Epidural pain management is effective in relieving post-operative pain. Under regional analgesia, a small tube (catheter) is inserted into the epidural space with the help of a needle, and local anesthetic, or a combination of a local anesthetic and an opioid, is continuously infused into the tube. This renders the surgical wound and its surrounding area completely numb, and no pain can be sensed. In epidural pain management, patients may sometimes need a urinary catheter.

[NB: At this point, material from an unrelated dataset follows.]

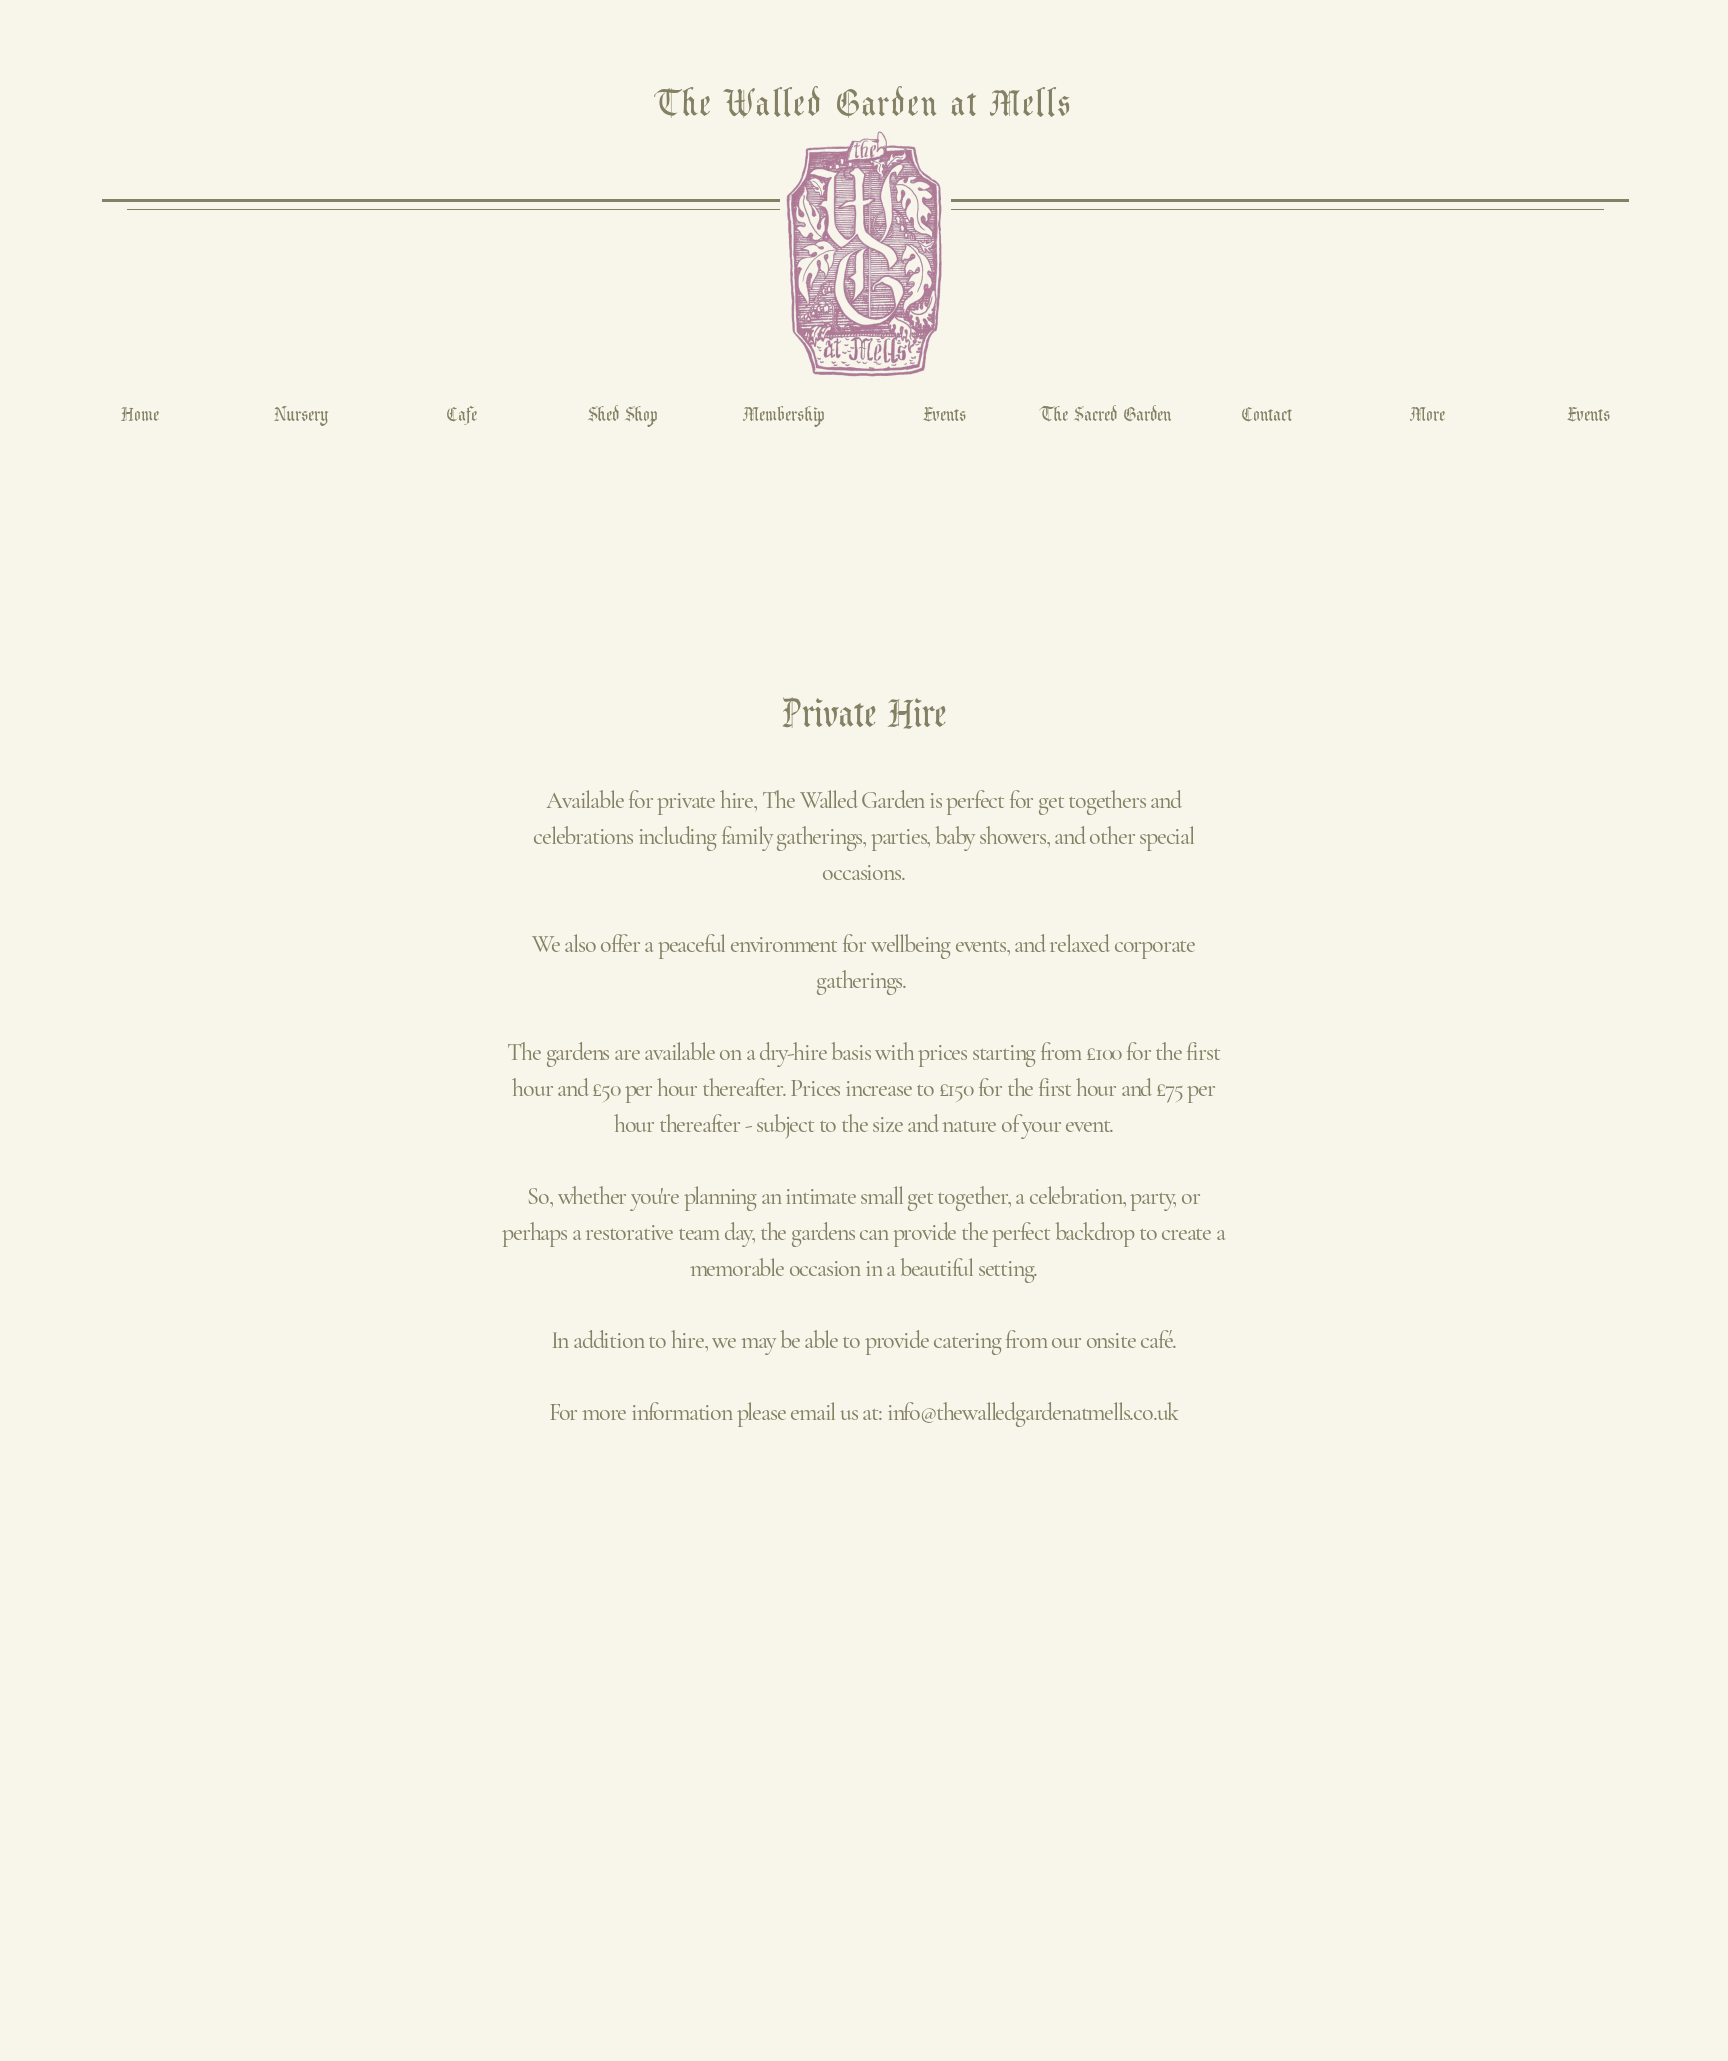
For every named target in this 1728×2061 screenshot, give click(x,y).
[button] (1427, 413)
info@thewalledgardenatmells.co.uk (1032, 1412)
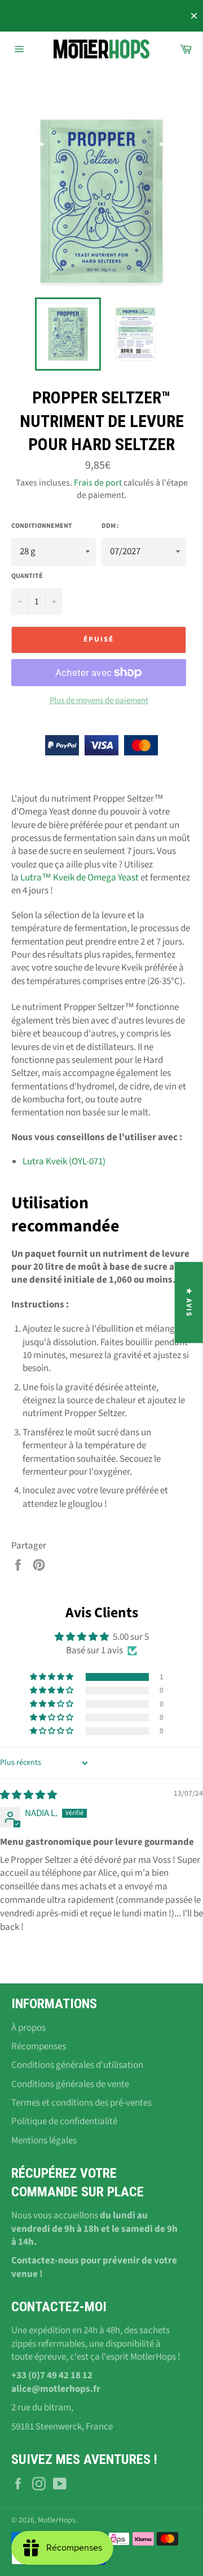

When is epidural anesthesia used?


Epidural pain management is used in some major operations, when moderate to severe post-operative pain can be expected. In general, patients need to accept the use of this method, because inserting an epidural catheter requires some co-operation from the patient (arching the back, for example). Possible contraindications include bleeding disorders, use of anticoagulant medications, certain back and neural diseases, and the patient's objection. Epidural anesthesia is also prevented by a rash or infection in the area where the epidural catheter needs to be inserted.


What are the benefits
of epidural pain management?

Under optimal circumstances, epidural anesthesia is highly effective in managing post-operative pain. It contributes to the timely recovery of the patient, which may prevent post-operative complications, including pulmonary infections and prolonged pain.

What are the possible adverse side effects
of epidural anesthesia?

One side effect of epidural anesthesia is an excessive or unilateral loss of sensation in the lower limbs, which reduces the pain relief experienced at the surgical site. An epidural solution containing opioids may cause itching, nausea, dizziness, or fatigue. Serious complications are rare.

How is epidural pain management

The experience of post-operative pain varies from patient to patient. Therefore, epidural anesthesia is adjusted to meet the patient's need, by assessing pain and adjusting the concentration and flow rate of the anesthetic solution.



Vertical cross-section of the spine: 
The needle tip has reached the epidural space (blue). A catheter is inserted and a continuous flow of analgesic agents is administered through it.

​An epidural catheter is fastened to the back using adhesive tape.